This blog post was cross posted to the Bedford lab website. You can access the narrative at nextstrain.org/narratives/twenty-years-of-WNV or read the paper at bedford.io/pdfs/papers/hadfield-wnv-nextstrain.pdf.
Our paper out today summarises twenty years of West Nile virus spread and evolution in the Americas visualised by Nextstrain, the result of a fantastic collaboration between multiple groups over the past couple of years. I wanted to give a bit of a backstory as to how we got here, how we’re using Nextstrain to tell stories, and where I see this kind of science going.
I’m not going to use this space to rephrase the content of the paper — it’s not a technical paper and is (I hope) easy to read and understand. The paper summarises all the available genomic data of WNV in the Americas, reconstructs the spread of the disease (westwards across North America with recent jumps into Central & South America), with each figure being a Nextstrain screenshot with a corresponding URL so that you can access an interactive, continually updated view of that same figure.
Instead I’d like to focus on how we used Nextstrain, and in particular its new narrative functionality, to present data in an innovative and updatable way. But first, what’s Nextstrain and how did this collaboration start?
Nextstrain has been up and running for around three years and is “an open-source project to harness the scientific and public health potential of pathogen genome data”. Nextstrain uses reproducible bioinformatics tooling (“augur”) and an innovative interactive visualisation platform (“auspice”) to allow us to provide continually updated views into the phylogenomics of various pathogens, all available on nextstrain.org.
Nate Grubaugh, who had just moved from Kristian Andersen’s group in San Diego to a P.I. position at Yale, was doing amazing work collecting, collaborating, and sequencing different arboviruses. Nate wanted to be able to continually share results from the WNV work, including the WestNile4k project, and Nextstrain provided the perfect tool for this — it’s fast, so analyses can be rerun whenever new data are available and the results are available for everyone to see and interact with online. Nate, his postdoc Anderson Brito, and myself set things up (all the steps to reproduce the analysis are on GitHub) and nextstrain.org/WNV/NA was born.
The proof is in the pudding and as a result of sharing continually updated data through Nextstrain, Nate had new collaborators reach out to him. The data they contributed helped to fill in the geographic coverage and improve our understanding of this disease’s spread.
Inspired by interactive visualisations and storytelling — which caused me to take a left-turn during my PhD — I wanted to allow scientists to use Nextstrain to tell stories about the data they were making available. I’m a big believer in Nextstrain’s mission to provide interactive views into the data (I helped to build it after all), but understanding what the data is telling you often requires considerable expertise in phylogenomics.
Nextstrain narratives allow short paragraphs of text to be “attached” to certain views of the data.
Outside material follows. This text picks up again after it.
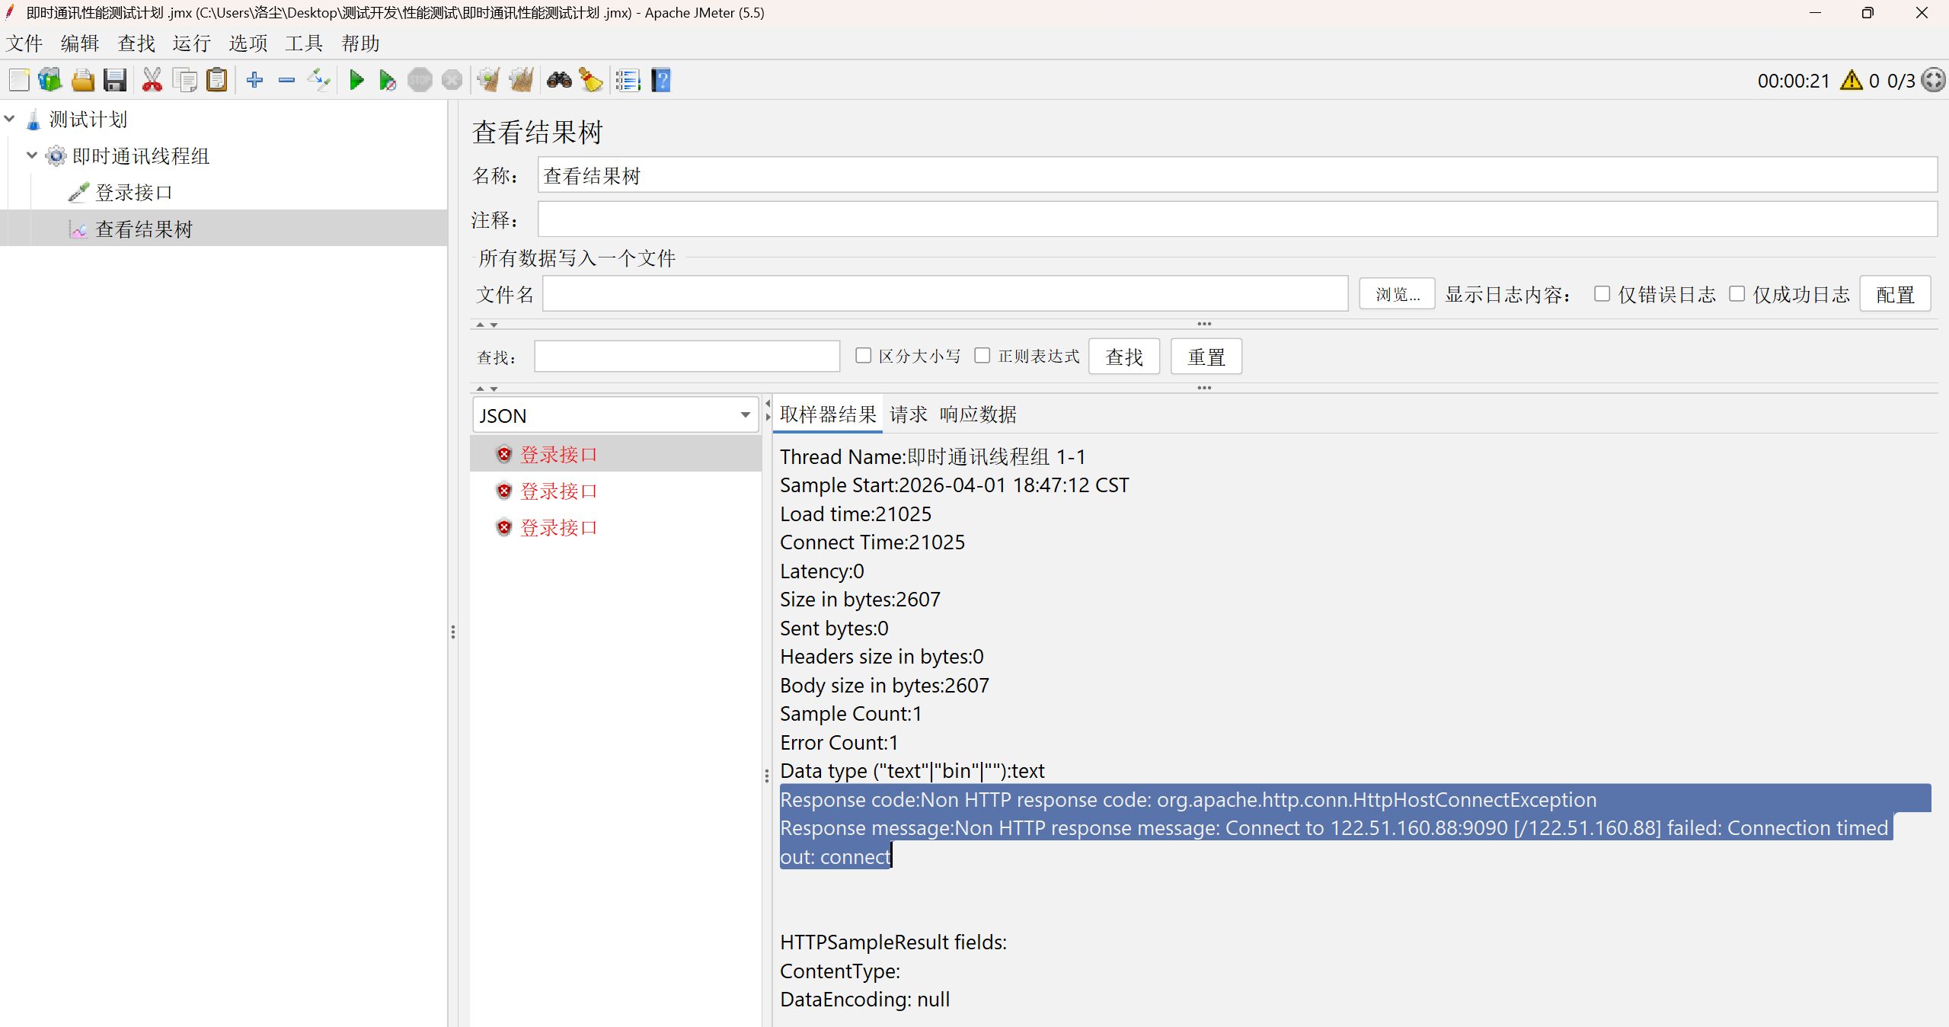Image resolution: width=1949 pixels, height=1027 pixels.
Task: Collapse 即时通讯线程组 tree node
Action: pyautogui.click(x=32, y=155)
By scrolling through the paragraphs you are presented with a story, allowing conveyance of the author’s interpretation and understanding of the data. At any time you can jump back to a “fully interactive” Nextstrain view & interrogate the data yourself.
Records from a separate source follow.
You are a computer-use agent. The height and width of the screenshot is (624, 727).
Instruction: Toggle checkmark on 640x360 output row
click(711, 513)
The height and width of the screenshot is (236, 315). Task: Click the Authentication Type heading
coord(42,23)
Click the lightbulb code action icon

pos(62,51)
So, the content of the paper we’ve just published is available as an interactive narrative at nextstrain.org/narratives/twenty-years-of-WNV. I encourage you to go and read it (by scrolling through each paragraph), interact with the underlying data (click “Explore the data yourself” in the top-right corner), and compare this to the paper we’ve just published.
We’re only beginning to scratch the surface of different ways to present scientific data & findings — see Brett Victor’s talks for a glimpse into the future. In a separate collaboration, we’ve been using narratives to provide situation-reports for the ongoing Ebola outbreak in the DRC every time new samples are sequenced, helping to bridge the gap between genomicists and epidemiologists. If you’re interested in writing a narrative for your data (or any data available on Nextstrain) then see this section of the auspice documentation.
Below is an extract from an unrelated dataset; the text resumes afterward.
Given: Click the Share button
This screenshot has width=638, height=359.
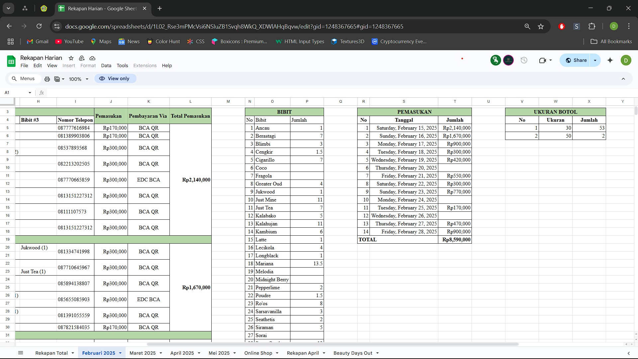Looking at the screenshot, I should (x=576, y=60).
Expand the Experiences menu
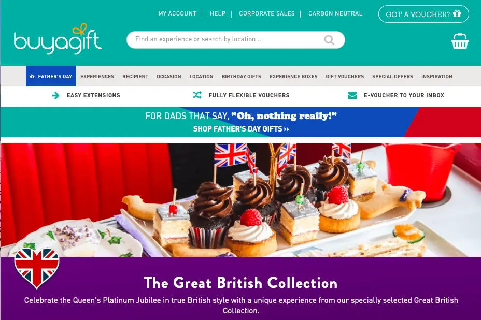 97,76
This work is made possible by the open sharing of genetic data by research groups from all over the world. We gratefully acknowledge their contributions. Special thanks to Kristian Andersen, Josh Batson, David Blazes, Jesse Bloom, Peter Bogner, Anderson Brito, Matt Cotten, Ana Crisan, Tulio de Oliveira, Gytis Dudas, Vivien Dugan, Karl Erlandson, Nuno Faria, Jennifer Gardy, Nate Grubaugh, Becky Kondor, Dylan George, Ian Goodfellow, Betz Halloran, Christian Happi, Jeff Joy, Paul Kellam, Philippe Lemey, Nick Loman, Duncan MacCannell, Erick Matsen, Sebastian Maurer-Stroh, Placide Mbala, Danny Park, Oliver Pybus, Andrew Rambaut, Colin Russell, Pardis Sabeti, Katherine Siddle, Kristof Theys, Dave Wentworth, Shirlee Wohl and Cecile Viboud for comments, suggestions and data sharing.